◆ WORK TASK: Filter the entries below, keeping every line that has the word "dimensions".

◆ INFORMATION SUPPLIED:
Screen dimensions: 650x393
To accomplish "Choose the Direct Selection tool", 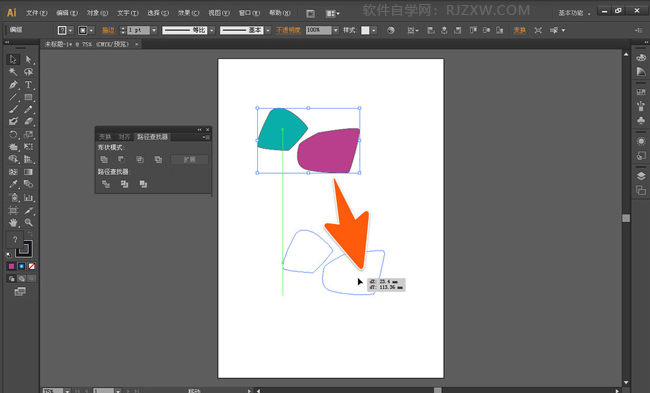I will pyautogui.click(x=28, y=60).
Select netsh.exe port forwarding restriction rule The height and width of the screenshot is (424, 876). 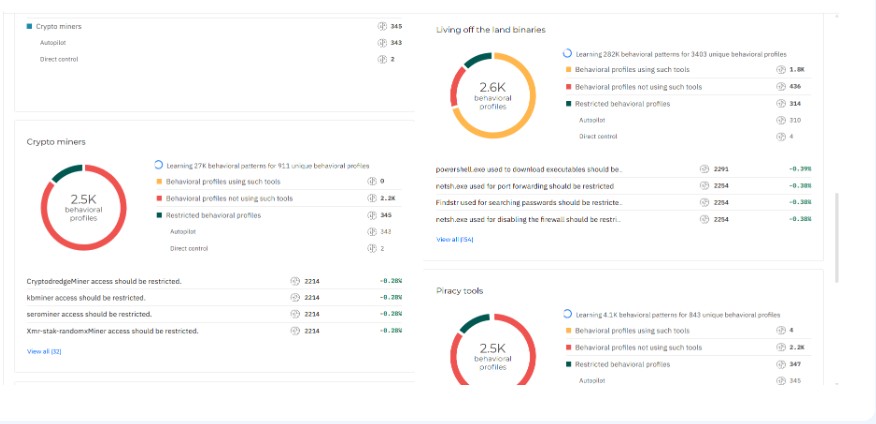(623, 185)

...

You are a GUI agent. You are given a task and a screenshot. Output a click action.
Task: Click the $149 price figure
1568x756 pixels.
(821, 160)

--

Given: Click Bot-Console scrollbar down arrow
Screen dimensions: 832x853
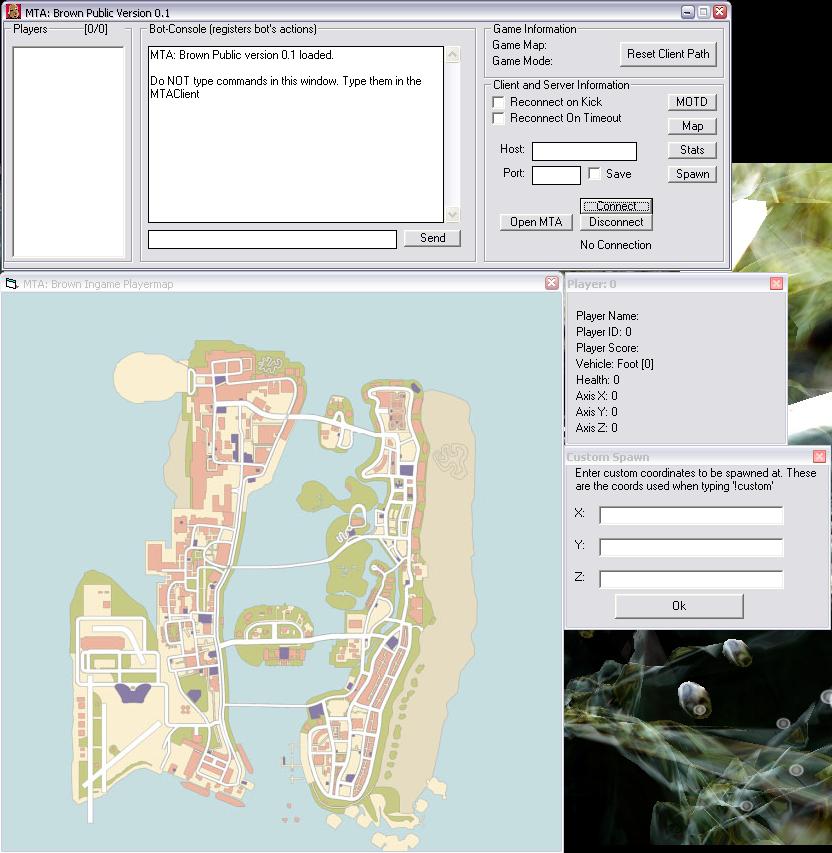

◆ OUTPUT BELOW:
Screen dimensions: 650x393
Screen dimensions: 832x853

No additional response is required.